- Episode no.: Season 1 Episode 10
- Directed by: Ian Graham
- Written by: Aaron Lee
- Production code: 1APS06
- Original air date: January 3, 2010

Episode chronology
| ← Previous "A Cleveland Brown Christmas" | Next → "Love Rollercoaster" |
- The Cleveland Show season 1

= Field of Streams (The Cleveland Show) =

"Field of Streams" is the tenth episode of the first season of the American animated television series The Cleveland Show. Written by Aaron Lee and directed by Ian Graham, the episode originally aired on January 3, 2010 on Fox.

In this episode, after a nostalgic flashback to the glory days as his high school’s baseball all-star, Cleveland visits his alma mater to find out there’s no longer a team because he and his friends insulted Wally as a teen.
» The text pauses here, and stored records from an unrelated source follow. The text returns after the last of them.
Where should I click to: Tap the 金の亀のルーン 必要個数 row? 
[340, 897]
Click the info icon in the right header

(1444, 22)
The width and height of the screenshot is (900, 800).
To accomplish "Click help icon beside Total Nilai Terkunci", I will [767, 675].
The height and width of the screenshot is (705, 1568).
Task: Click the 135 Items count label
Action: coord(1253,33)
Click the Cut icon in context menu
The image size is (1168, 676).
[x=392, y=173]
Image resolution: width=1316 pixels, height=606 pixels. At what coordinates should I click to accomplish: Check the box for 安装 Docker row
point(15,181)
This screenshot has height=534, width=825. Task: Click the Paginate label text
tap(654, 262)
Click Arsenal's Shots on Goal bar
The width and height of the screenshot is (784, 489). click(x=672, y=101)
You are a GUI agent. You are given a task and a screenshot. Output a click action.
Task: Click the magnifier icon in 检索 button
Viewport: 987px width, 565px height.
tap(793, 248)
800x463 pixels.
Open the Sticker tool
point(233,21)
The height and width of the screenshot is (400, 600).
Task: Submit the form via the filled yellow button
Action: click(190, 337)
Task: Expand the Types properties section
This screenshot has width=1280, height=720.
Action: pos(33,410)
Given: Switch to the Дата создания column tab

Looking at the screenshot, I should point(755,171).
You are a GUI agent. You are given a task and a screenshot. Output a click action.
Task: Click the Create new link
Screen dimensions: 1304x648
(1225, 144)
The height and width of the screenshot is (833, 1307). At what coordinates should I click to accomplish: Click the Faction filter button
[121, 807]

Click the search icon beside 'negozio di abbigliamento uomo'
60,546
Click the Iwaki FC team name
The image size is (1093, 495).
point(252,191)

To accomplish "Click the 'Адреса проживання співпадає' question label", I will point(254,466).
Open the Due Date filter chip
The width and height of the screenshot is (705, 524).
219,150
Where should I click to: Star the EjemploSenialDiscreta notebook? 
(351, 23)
Now Principal Wally gives Cleveland one week to raise money to re-build the stadium before the season begins. They raise the cash from a generous donation by Mr. Waterman and organize the team on time. Cleveland then steps in as head coach and dusts off his retired jersey in an attempt to convince Cleveland Jr. to play ball instead of joining the math club.

==Plot==
As Cleveland and his friend/co-worker Terry are driving around at work, they have a flashback of their days on the high school’s baseball team where Cleveland, known as "Hot Brown" was the all-star and had his jersey retired after his senior year. After the two go to the mall and beat up a swarm of old ladies (based on the real-life Red Hat Society), they visit the high school only to find out that there is no longer a team because Principal Wally disbanded the team. Principal Wally gives Cleveland a week to raise enough money to re-build the stadium before the baseball season begins.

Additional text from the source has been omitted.